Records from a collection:
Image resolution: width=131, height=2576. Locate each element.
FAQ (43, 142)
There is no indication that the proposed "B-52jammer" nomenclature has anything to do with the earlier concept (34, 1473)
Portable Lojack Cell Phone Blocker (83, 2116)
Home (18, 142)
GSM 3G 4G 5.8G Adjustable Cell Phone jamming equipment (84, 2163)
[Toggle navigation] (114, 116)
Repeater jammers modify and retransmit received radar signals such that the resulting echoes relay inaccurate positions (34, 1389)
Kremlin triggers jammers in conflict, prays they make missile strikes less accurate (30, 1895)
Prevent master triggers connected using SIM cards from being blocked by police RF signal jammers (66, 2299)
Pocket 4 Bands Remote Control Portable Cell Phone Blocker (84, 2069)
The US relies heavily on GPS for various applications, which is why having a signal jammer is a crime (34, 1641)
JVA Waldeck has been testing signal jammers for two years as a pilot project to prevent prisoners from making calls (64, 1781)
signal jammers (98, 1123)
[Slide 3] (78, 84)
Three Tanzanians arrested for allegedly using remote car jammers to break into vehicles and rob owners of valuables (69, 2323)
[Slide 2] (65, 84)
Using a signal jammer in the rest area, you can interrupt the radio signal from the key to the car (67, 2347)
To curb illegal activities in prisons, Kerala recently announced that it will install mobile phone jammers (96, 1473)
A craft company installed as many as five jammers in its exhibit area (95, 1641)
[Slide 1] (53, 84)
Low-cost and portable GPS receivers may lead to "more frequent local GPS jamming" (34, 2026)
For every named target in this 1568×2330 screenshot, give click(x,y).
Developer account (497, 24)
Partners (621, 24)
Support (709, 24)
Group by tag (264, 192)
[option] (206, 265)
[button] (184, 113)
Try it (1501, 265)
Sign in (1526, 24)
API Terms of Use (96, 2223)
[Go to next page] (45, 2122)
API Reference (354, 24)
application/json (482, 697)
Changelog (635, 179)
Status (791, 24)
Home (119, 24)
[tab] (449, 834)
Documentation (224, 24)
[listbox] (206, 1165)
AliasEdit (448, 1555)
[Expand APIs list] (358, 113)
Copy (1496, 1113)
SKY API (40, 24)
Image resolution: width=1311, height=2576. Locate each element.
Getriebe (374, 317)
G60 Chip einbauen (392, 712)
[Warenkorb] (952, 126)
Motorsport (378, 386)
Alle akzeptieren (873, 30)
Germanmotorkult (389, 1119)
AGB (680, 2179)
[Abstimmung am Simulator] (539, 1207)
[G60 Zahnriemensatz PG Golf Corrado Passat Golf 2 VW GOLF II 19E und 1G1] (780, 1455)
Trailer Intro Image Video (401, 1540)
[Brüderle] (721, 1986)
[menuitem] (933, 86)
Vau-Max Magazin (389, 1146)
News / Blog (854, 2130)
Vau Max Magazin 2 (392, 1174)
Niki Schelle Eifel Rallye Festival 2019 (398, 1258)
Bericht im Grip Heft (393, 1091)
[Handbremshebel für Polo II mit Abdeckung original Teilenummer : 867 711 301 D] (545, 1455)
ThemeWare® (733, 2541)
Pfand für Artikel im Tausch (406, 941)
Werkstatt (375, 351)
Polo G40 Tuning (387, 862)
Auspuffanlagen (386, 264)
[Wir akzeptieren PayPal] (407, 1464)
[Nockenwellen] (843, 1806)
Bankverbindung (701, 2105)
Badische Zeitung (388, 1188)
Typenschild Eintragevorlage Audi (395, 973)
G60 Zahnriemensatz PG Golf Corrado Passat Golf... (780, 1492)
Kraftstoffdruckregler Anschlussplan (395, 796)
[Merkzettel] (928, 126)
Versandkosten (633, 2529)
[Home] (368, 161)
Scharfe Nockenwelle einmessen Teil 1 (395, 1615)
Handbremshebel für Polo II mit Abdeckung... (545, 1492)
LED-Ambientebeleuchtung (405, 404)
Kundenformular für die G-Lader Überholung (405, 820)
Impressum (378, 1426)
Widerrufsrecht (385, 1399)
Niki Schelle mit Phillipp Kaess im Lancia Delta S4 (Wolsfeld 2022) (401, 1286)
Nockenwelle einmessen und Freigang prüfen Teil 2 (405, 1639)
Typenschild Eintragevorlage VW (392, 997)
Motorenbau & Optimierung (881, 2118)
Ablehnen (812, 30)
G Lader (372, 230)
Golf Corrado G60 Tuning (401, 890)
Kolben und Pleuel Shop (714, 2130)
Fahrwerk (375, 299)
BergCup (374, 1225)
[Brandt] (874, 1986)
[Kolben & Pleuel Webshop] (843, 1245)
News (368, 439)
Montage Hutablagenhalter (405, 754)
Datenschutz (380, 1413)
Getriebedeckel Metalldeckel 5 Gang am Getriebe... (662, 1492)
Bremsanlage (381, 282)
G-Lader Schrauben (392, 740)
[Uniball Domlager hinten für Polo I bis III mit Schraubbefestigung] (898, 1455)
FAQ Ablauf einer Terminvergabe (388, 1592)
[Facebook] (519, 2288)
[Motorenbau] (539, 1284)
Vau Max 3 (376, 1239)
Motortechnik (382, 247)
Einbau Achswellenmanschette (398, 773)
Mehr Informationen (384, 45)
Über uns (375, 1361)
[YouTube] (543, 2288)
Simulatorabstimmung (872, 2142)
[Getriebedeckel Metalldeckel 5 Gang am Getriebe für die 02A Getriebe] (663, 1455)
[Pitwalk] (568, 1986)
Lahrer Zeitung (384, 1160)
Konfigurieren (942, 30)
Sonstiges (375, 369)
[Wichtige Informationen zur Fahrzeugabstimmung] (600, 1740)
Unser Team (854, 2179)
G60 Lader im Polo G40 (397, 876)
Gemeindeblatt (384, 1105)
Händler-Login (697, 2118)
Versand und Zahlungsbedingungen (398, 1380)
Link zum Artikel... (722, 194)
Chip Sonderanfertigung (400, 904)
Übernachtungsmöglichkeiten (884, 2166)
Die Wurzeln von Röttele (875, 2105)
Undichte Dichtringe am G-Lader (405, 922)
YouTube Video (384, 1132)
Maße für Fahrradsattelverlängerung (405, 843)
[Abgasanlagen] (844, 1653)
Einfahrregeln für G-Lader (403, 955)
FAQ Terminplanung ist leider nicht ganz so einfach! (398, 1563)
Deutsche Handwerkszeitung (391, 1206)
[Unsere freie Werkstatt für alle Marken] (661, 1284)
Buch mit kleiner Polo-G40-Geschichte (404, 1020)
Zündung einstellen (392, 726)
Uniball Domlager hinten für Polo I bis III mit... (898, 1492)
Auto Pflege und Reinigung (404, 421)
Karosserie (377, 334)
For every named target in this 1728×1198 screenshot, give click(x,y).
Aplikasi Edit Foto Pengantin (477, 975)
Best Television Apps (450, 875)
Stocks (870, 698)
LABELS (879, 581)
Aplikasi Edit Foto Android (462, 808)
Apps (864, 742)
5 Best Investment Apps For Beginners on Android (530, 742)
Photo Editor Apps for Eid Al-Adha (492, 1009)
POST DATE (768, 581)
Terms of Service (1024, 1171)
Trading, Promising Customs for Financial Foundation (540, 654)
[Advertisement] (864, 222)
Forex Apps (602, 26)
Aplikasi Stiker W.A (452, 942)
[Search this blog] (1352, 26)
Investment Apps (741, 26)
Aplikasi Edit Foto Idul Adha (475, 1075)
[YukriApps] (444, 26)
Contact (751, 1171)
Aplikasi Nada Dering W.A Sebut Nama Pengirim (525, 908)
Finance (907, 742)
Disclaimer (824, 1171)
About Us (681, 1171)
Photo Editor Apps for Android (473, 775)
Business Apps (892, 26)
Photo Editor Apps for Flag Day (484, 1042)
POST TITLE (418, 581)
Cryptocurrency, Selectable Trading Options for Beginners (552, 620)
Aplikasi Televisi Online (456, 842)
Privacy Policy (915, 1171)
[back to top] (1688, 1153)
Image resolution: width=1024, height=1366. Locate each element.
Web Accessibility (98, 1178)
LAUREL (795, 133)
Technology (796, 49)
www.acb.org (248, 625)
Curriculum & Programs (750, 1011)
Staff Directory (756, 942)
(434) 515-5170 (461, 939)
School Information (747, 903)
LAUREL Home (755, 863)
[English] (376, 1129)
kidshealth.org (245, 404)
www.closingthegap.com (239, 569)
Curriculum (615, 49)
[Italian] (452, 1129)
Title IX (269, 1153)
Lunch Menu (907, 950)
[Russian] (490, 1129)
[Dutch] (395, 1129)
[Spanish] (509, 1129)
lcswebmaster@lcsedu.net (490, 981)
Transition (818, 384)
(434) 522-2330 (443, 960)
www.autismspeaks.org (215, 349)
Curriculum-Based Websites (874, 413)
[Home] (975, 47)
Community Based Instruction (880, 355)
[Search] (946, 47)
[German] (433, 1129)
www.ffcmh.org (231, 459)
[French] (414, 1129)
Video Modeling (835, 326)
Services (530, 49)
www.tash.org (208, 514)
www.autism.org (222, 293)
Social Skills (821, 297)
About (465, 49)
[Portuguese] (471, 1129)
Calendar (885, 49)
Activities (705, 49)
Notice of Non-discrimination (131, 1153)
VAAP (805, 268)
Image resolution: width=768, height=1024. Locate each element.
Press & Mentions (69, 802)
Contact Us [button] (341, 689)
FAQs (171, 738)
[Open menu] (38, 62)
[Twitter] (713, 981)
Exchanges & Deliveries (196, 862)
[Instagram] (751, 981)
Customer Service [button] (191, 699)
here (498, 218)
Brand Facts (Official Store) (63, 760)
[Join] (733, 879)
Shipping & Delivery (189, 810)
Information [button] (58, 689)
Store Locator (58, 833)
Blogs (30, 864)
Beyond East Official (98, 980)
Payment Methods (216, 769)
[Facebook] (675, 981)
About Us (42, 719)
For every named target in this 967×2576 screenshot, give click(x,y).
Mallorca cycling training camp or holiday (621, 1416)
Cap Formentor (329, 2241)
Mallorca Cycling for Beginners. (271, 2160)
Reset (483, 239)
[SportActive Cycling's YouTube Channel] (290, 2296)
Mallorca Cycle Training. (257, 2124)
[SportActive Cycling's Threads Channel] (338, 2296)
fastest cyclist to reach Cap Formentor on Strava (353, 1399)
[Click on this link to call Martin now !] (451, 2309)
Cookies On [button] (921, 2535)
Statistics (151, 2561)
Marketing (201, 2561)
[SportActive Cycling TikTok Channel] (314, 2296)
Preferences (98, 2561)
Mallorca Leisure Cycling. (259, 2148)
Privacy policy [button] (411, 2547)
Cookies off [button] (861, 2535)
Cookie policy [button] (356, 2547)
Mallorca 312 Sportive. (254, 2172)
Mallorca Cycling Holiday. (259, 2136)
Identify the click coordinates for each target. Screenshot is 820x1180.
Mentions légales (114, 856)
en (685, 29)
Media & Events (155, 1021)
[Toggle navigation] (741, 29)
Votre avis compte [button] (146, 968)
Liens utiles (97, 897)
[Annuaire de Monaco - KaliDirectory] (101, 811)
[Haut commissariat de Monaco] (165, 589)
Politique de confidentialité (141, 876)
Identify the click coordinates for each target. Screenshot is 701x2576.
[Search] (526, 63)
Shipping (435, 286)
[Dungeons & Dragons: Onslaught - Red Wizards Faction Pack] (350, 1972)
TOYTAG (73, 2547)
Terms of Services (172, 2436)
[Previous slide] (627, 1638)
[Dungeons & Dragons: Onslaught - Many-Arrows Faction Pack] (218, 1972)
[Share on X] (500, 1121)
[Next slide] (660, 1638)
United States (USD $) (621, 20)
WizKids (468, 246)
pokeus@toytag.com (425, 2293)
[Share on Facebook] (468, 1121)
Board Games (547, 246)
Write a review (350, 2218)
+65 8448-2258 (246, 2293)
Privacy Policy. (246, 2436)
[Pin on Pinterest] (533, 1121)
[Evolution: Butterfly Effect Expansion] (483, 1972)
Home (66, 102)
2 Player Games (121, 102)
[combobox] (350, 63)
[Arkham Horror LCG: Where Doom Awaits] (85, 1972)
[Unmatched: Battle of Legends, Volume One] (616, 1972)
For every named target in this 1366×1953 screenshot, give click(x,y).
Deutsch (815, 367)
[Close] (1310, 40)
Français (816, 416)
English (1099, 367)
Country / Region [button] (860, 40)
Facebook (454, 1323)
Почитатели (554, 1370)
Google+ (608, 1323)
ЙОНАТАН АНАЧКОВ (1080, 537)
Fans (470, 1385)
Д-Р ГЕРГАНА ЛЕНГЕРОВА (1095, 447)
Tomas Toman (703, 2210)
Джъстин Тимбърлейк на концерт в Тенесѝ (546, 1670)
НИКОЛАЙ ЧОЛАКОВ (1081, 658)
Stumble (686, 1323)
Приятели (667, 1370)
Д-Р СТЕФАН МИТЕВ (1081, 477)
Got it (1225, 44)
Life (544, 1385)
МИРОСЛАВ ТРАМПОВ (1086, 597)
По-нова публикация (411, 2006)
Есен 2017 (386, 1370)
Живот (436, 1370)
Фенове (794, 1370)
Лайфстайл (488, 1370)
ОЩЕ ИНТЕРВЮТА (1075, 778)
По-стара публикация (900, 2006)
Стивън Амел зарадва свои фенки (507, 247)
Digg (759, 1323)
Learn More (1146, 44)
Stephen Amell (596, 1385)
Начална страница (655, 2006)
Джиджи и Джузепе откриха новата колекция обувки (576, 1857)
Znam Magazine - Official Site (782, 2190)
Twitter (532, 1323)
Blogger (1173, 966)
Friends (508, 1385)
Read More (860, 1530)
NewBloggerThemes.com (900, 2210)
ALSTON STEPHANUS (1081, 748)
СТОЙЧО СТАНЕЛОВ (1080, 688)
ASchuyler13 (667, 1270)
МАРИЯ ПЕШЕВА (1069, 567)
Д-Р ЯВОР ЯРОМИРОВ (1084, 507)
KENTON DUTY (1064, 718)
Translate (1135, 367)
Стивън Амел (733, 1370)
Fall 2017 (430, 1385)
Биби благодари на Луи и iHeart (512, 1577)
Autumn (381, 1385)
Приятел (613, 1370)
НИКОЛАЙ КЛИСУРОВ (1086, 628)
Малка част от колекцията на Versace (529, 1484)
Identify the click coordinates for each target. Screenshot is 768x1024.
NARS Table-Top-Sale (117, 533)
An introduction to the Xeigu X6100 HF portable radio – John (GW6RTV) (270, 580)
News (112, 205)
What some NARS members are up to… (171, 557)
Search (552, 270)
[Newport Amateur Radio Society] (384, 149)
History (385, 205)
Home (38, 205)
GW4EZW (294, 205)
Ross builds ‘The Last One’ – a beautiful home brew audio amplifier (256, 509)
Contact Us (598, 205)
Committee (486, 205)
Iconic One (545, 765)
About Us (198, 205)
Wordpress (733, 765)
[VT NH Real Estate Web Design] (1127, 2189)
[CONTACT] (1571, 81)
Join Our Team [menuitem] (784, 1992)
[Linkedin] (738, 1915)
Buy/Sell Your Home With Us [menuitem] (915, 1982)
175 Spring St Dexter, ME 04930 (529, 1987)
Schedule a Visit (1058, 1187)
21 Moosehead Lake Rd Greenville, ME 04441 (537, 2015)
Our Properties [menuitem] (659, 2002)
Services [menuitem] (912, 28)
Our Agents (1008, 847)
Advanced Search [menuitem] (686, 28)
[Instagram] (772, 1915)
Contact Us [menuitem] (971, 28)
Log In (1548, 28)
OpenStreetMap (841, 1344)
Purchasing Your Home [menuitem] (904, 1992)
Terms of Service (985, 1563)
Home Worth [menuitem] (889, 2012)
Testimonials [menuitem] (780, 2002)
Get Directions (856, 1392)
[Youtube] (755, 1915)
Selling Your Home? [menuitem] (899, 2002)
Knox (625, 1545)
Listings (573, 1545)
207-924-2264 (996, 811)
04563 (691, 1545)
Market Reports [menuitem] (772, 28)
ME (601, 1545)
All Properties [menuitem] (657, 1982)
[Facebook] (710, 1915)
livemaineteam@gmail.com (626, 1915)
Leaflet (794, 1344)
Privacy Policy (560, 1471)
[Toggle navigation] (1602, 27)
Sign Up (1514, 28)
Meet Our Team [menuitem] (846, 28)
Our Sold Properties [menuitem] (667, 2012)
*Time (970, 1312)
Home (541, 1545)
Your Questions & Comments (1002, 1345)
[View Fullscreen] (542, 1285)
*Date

ACTIVITY - Could you repeat exactly the lines above from the line with "Curriculum & Programs (750, 1011)" up to and including the line with "For every named target in this 967×2576", and only those?

SOLUTION TO THIS PROBLEM -
Curriculum & Programs (750, 1011)
Staff Directory (756, 942)
(434) 515-5170 (461, 939)
School Information (747, 903)
LAUREL Home (755, 863)
[English] (376, 1129)
kidshealth.org (245, 404)
www.closingthegap.com (239, 569)
Curriculum (615, 49)
[Italian] (452, 1129)
Title IX (269, 1153)
Lunch Menu (907, 950)
[Russian] (490, 1129)
[Dutch] (395, 1129)
[Spanish] (509, 1129)
lcswebmaster@lcsedu.net (490, 981)
Transition (818, 384)
(434) 522-2330 (443, 960)
www.autismspeaks.org (215, 349)
Curriculum-Based Websites (874, 413)
[Home] (975, 47)
Community Based Instruction (880, 355)
[Search] (946, 47)
[German] (433, 1129)
www.ffcmh.org (231, 459)
[French] (414, 1129)
Video Modeling (835, 326)
Services (530, 49)
www.tash.org (208, 514)
www.autism.org (222, 293)
Social Skills (821, 297)
About (465, 49)
[Portuguese] (471, 1129)
Calendar (885, 49)
Activities (705, 49)
Notice of Non-discrimination (131, 1153)
VAAP (805, 268)
Image resolution: width=768, height=1024. Locate each element.
Press & Mentions (69, 802)
Contact Us [button] (341, 689)
FAQs (171, 738)
[Open menu] (38, 62)
[Twitter] (713, 981)
Exchanges & Deliveries (196, 862)
[Instagram] (751, 981)
Customer Service [button] (191, 699)
here (498, 218)
Brand Facts (Official Store) (63, 760)
[Join] (733, 879)
Shipping & Delivery (189, 810)
Information [button] (58, 689)
Store Locator (58, 833)
Blogs (30, 864)
Beyond East Official (98, 980)
Payment Methods (216, 769)
[Facebook] (675, 981)
About Us (42, 719)
For every named target in this 967×2576 screenshot, give click(x,y).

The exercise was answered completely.